Mit festen Bezugskanten arbeiten
Messfehler entstehen häufig, weil von wechselnden Kanten oder bereits fehlerhaften Zwischenmaßen ausgegangen wird. Besser ist eine feste Bezugskante, von der mehrere Maße direkt übertragen werden. Bei Serienbohrungen hilft eine Schablone oder ein Anschlag. Diagonalen zeigen, ob ein rechteckiger Rahmen wirklich rechtwinklig ist; gleiche Diagonalen sind dabei ein wichtiger Kontrollwert.
Beim Anzeichnen sollte die Strichstärke zur geforderten Genauigkeit passen. Ein breiter Bleistiftstrich kann mehrere Millimeter Interpretationsspielraum erzeugen. Auf glatten Oberflächen sind ablösbares Klebeband oder geeignete Marker möglich. Sichtflächen vorher auf Verträglichkeit prüfen und Markierungen so setzen, dass klar ist, welche Strichseite das tatsächliche Maß bezeichnet.
Vor Bohren und Sägen gegenprüfen
Vor einem nicht rückgängig zu machenden Schnitt gilt: nochmals messen, Bezugspunkt und Werkstückseite prüfen. Bei Wandbohrungen kommen zusätzlich Leitungs- und Ortungsprüfung sowie die vorgesehenen Installationszonen hinzu. Eine Wasserwaage zeigt nur dann zuverlässig an, wenn Auflageflächen sauber sind und das Werkzeug nicht beschädigt ist. Durch Umdrehen um 180 Grad lässt sich eine Libelle grob gegenprüfen.
Bandmaße dürfen nicht geknickt oder mit unkontrolliert zurückschnellendem Band verwendet werden. Gliedermaßstäbe müssen vollständig eingerastet sein. Für längere Distanzen oder wiederkehrende Innenmaße können Laser hilfreich sein, benötigen aber eine stabile Aufstellung und eine Plausibilitätskontrolle mit einem zweiten Messmittel.
Häufige Fragen
Warum ist der Haken am Bandmaß beweglich?
Das geringe Spiel gleicht die Materialstärke des Hakens bei Innen- und Außenmessungen aus.
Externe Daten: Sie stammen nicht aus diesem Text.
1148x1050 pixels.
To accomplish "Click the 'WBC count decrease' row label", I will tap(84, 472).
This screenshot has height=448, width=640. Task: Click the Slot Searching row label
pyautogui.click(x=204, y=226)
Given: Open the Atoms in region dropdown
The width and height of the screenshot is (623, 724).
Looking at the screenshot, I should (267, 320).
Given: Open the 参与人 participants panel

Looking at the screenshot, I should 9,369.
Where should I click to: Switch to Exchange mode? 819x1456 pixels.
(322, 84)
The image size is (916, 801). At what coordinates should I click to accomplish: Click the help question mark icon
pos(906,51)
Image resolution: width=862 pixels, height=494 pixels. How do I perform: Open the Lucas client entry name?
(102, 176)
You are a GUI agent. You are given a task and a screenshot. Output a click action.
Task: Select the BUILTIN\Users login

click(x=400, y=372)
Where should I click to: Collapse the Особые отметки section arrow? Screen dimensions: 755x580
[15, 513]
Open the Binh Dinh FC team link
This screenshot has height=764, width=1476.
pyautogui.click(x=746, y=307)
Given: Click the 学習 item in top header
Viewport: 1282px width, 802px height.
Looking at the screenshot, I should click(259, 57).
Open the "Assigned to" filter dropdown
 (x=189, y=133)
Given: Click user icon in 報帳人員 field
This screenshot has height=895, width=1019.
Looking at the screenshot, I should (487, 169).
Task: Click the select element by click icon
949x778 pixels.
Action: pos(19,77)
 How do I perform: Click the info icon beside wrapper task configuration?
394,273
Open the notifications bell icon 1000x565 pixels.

Wie prüfe ich einen rechten Winkel?
Mit einem geeigneten Anschlagwinkel oder bei größeren Rechtecken zusätzlich über gleiche Diagonalmaße.
Bleistift oder Marker?
Das hängt von Oberfläche und Genauigkeit ab. Die Markierung sollte fein, sichtbar und ohne Schaden wieder entfernbar sein.